-- START EXCERPTED TEXT --

Marvin to  Gorky's left
from Herrera's book
(referred to as Felix Choolijian
in Mooradians' book)

Family photo  of Marvin from 1925
(notice similar suit to what is
worn by Felix Chookjian)




Gorky's resume  at the Grand Central Art School that I read on the Gorky Foundation website says that he studied at the Academie Julian under Jean-Paul Lauren. The Gorky Foundation admits that this is totally fabricated by Gorky to plump up his resume and in my opinion is taken from his teacher Marvin at the New School of Design and Illustration. According to Gerard Vallin, who is writing a history of the school,  Lauren was a teacher at the Academy Julian when Marvin was there.

-- END EXCERPTED TEXT --
-- START DATA EXTRACT --

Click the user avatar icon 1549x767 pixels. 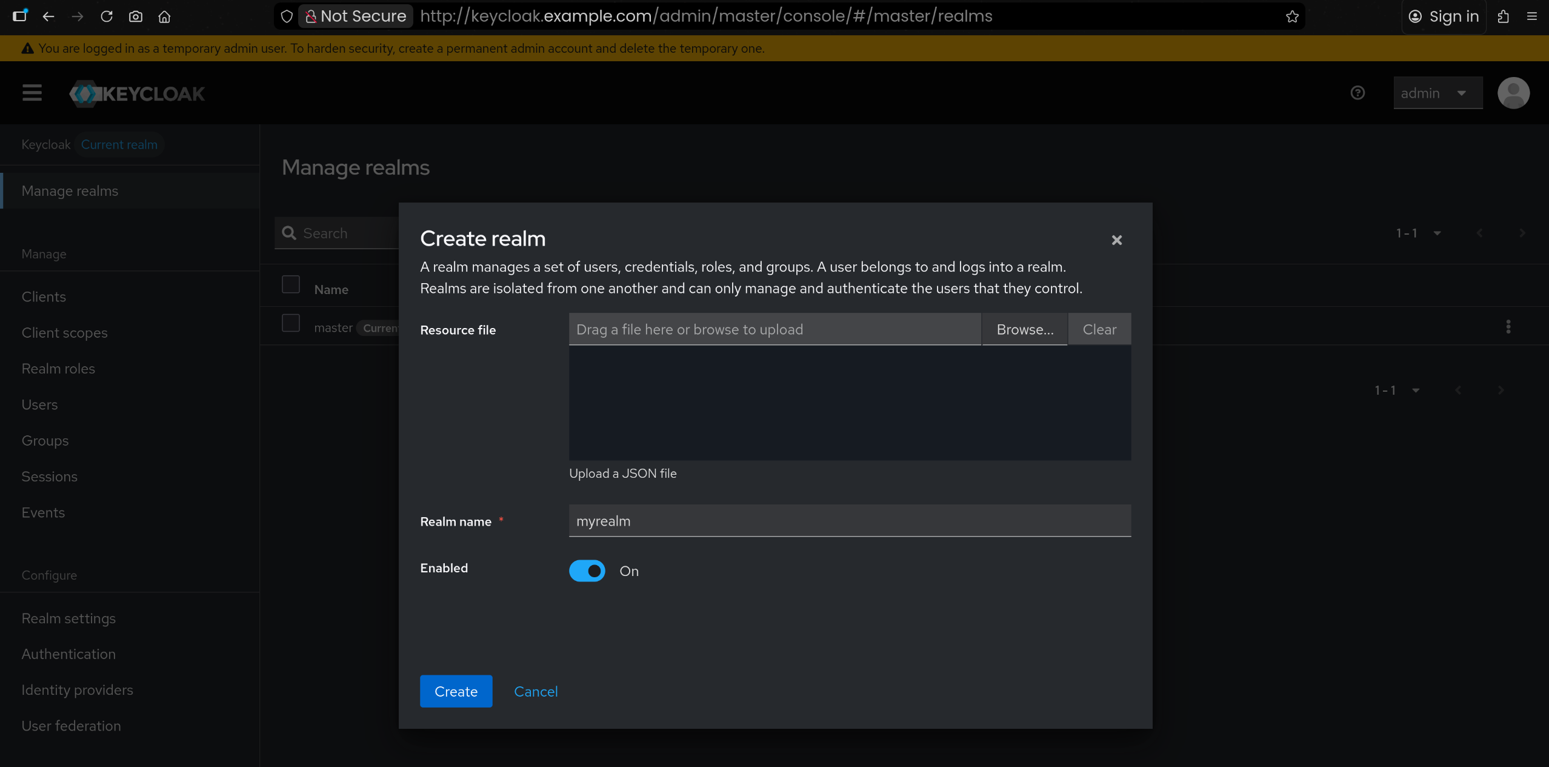[x=1513, y=93]
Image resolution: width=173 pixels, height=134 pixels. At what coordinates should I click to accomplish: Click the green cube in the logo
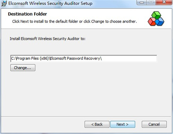pyautogui.click(x=156, y=15)
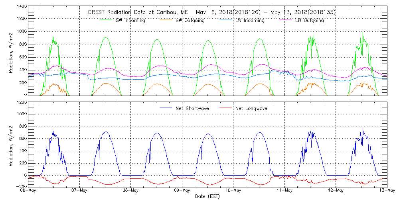Click the 1400 value on upper y-axis
This screenshot has width=399, height=200.
point(22,7)
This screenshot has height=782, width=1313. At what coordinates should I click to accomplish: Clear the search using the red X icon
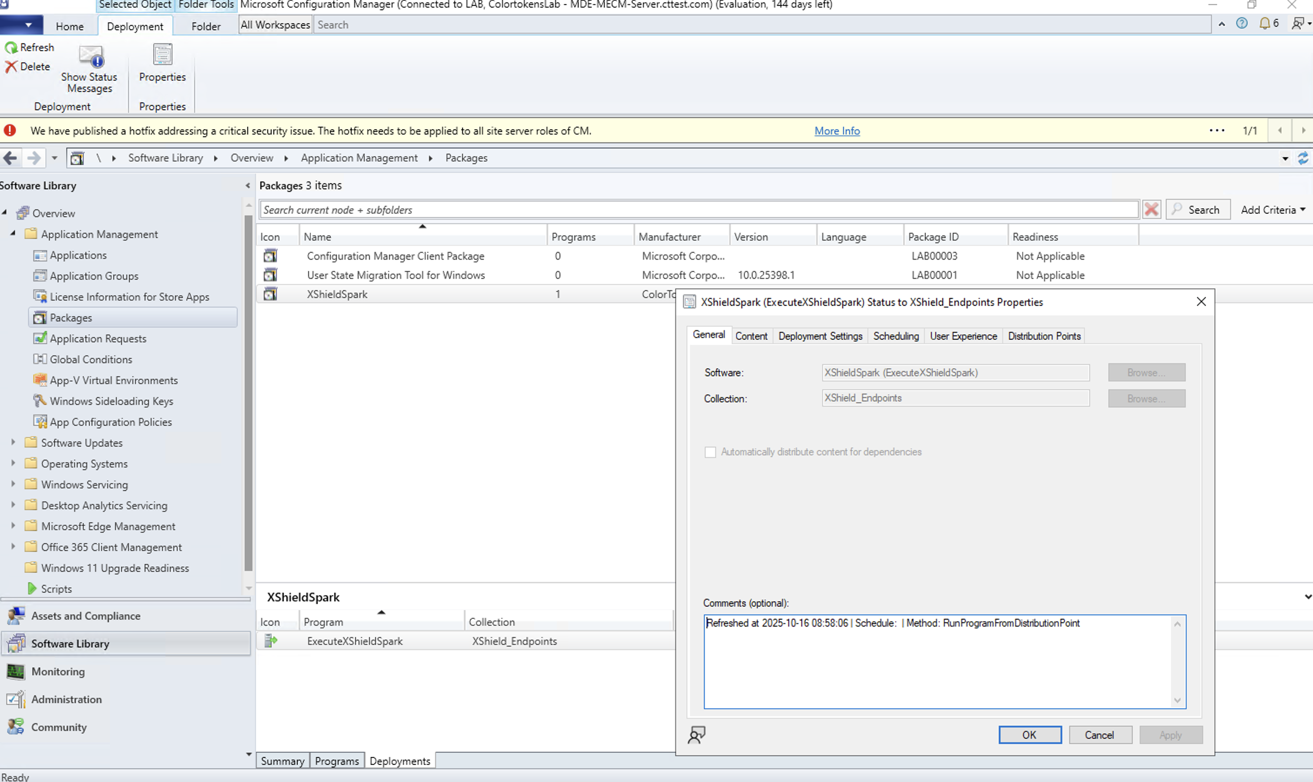tap(1151, 209)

-- END DATA EXTRACT --

> [TASK PROMPT]: In the Gorky passage, under whom does Gorky's resume at the Grand Central Art School claim he studied at the Academie Julian? Please answer in a few words. The entries have nothing to do with the Gorky passage.

> [RESULT OF THE TASK]: Jean-Paul Lauren.